### Text excerpt

What my experience in the Nordics has taught me.
What my experience in the Nordic IT world has taught me.

What my experience in the Nordics has taught me.



 

 

Scandinavia as a Lesson

 

With the vast majority of infrastructures now outsourced, you can see into the future of technology deployment in unique ways. My decade and more in Scandinavia has taught me a lot about speed, change and growth. But even more significantly, being here has allowed me to see into the future of business in a unique way – as an act of value creation underpinned by technology.

This may sound mundane but is in fact revolutionary when one considers the grand narrative of the technology industry to date. Reflected in Steve Jobs’ famous encouragement to “dent the universe”, technology people have seen themselves at the forefront of change for decades. The paradigm behind this self-assertion is that business lags continually behind technology change and must always hurry to catch up and renew itself.

That may be so as a product manufacturer and will certainly serve to promote the manufacturer’s own vision. But as services transform what was once a hardware product agenda, the time is long overdue to revise the foundation myth of the geeks.

 

The truth, as any business executive will attest, is that business changes far faster than any technology, and that it is technology rather than business that must race to continuously catch up. A product by its nature is a complete object, revised continuously as it may be. A service is never ‘over’ and is always changing dynamically in end-client action. Quo vadis technology makers- where to next?

 

Technology as a Story

 

This is what Scandinavia has taught me – how to view technology as a business proposition first and foremost, and how to put business first in the technology sales scenario. And by business, I do not mean the tech maker’s business. When one does this, a stunning realization occurs – it is not the technology that ever matters – it is always the usage pattern and the actual deployment issues that surround that pattern.

 

If technology were a story, you would now replace tech as the hero with the customer’s own business. Consider service providers. Believe it or not, service providers represent the strategic future of technology utilization as on-premise deployment withers rapidly away and global cloud services assume ever greater commodity market share. If tech providers saw the future more from a service provider’s point of view, their obsession with cost effectiveness – even lifecycle cost effectiveness – would be balanced with an even greater obsession with speed and client risk. Because from a customer’s perspective, cost is merely one type of core value, and by no means the chief one. Speed in technology utilization is a greater kind of value, and indeed bears a deep relationship to end cost. But above and beyond technology cost and time lies the entire arena of risk, and by this I mean risk.

 

Technology is not only a risk to the customer’s business (think data security, business continuity etc), it is also a key lever to eradicate risk from the client’s business strategy. This is why manufacturers must think like service providers, and why technology providers must help service providers in the existing market evolve into true business partners and .

 

 

Service Integration as a Future

 

As on-premise deployment shrinks and vanishes – and analysts have already shown us that it will fall to meet rising service provision scenarios in the next year or two – service providers themselves can seize a strategic opportunity to redefine their role with end-customers as partners and integrators. It is precisely this vision of technology as a platform for business change – and service provision as an evolving curve towards service integration – that my time in Scandinavia has allowed me. From a Fujitsu point of view that means far more than simply addressing a new sales channel.

### Data supplied
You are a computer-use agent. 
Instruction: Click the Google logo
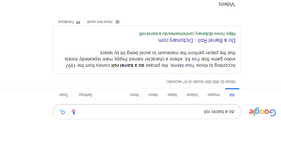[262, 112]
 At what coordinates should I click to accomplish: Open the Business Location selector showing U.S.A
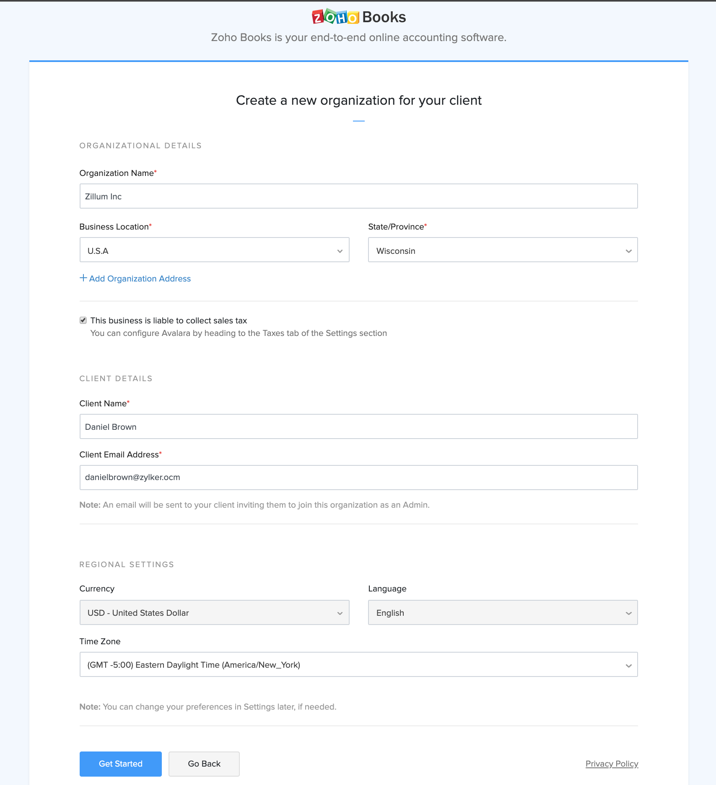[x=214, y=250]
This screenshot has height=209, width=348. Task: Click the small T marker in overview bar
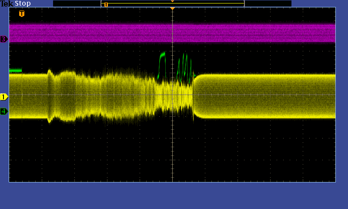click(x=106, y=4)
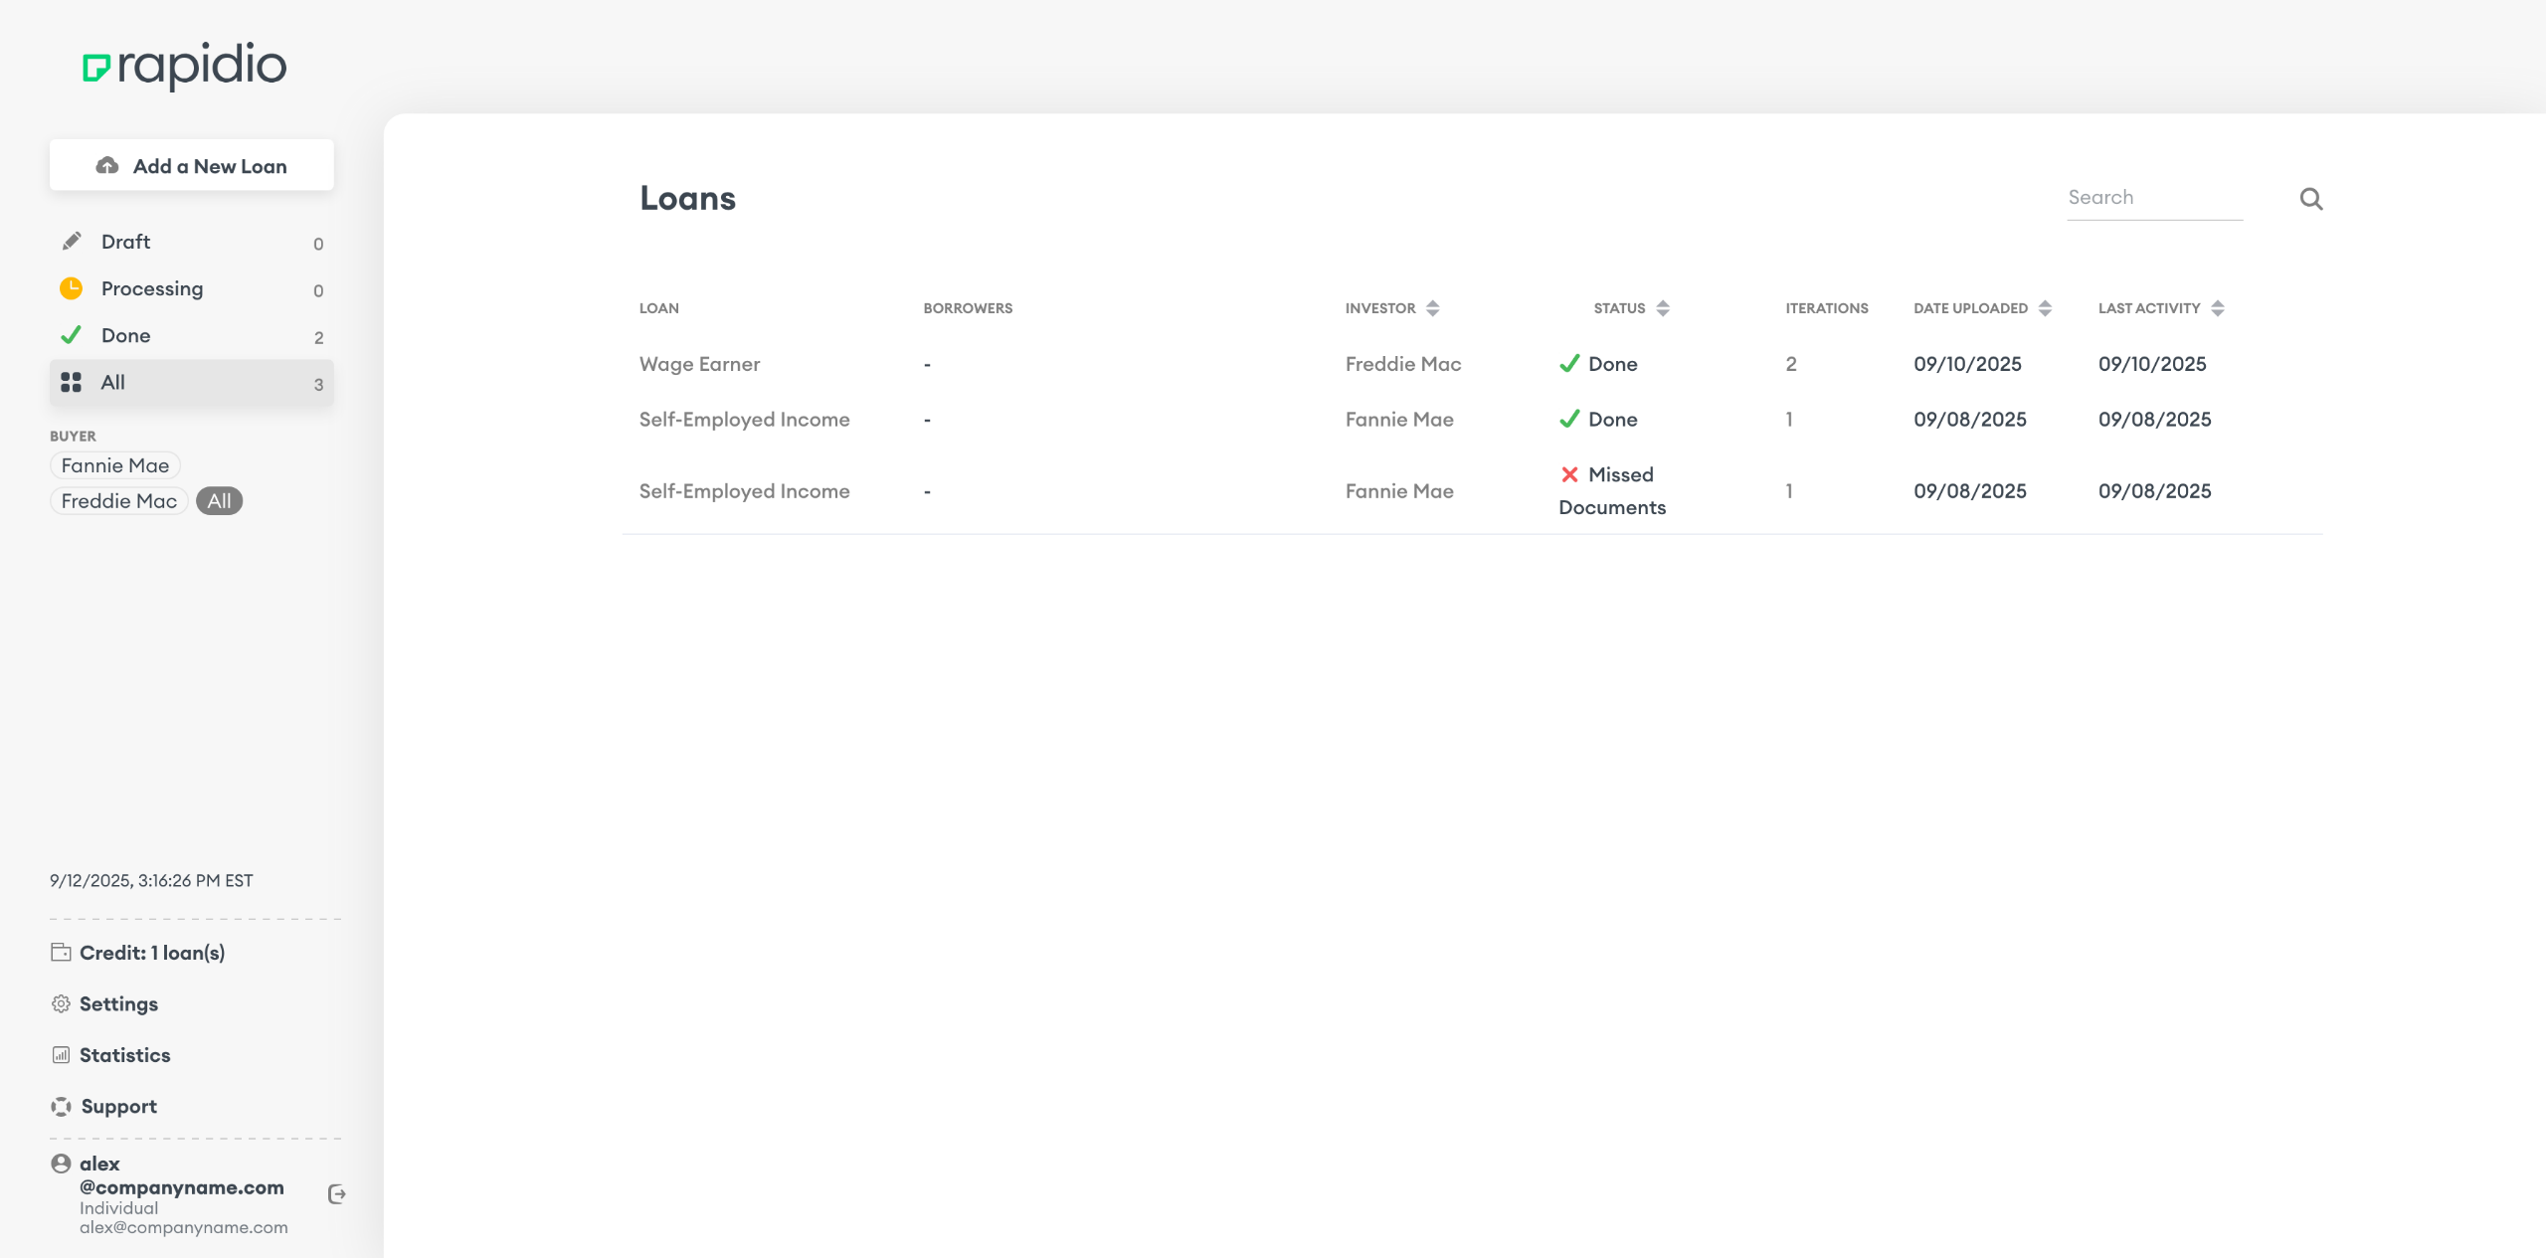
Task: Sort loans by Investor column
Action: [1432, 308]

### Exercise instructions
1) Answer these from the essay on the Nordic IT world:
(a) How long has the writer spent in Scandinavia?
(b) Who is credited with the encouragement to "dent the universe"?
(c) Which company's point of view is named in the last paragraph?
2) In the rows, render the stretch from the line containing "At what coordinates" through the end of the rows as a numbered list, skipping blank lines and leaving out the pictures.

### The results
1)
(a) A decade and more.
(b) Steve Jobs.
(c) Fujitsu.

2)
1.  At what coordinates should I click to accomplish: Open the Business Location selector showing U.S.A
2. [x=214, y=250]
3. This screenshot has height=209, width=348. Task: Click the small T marker in overview bar
4. click(x=106, y=4)
5. Task: Sort loans by Investor column
6. Action: [1432, 308]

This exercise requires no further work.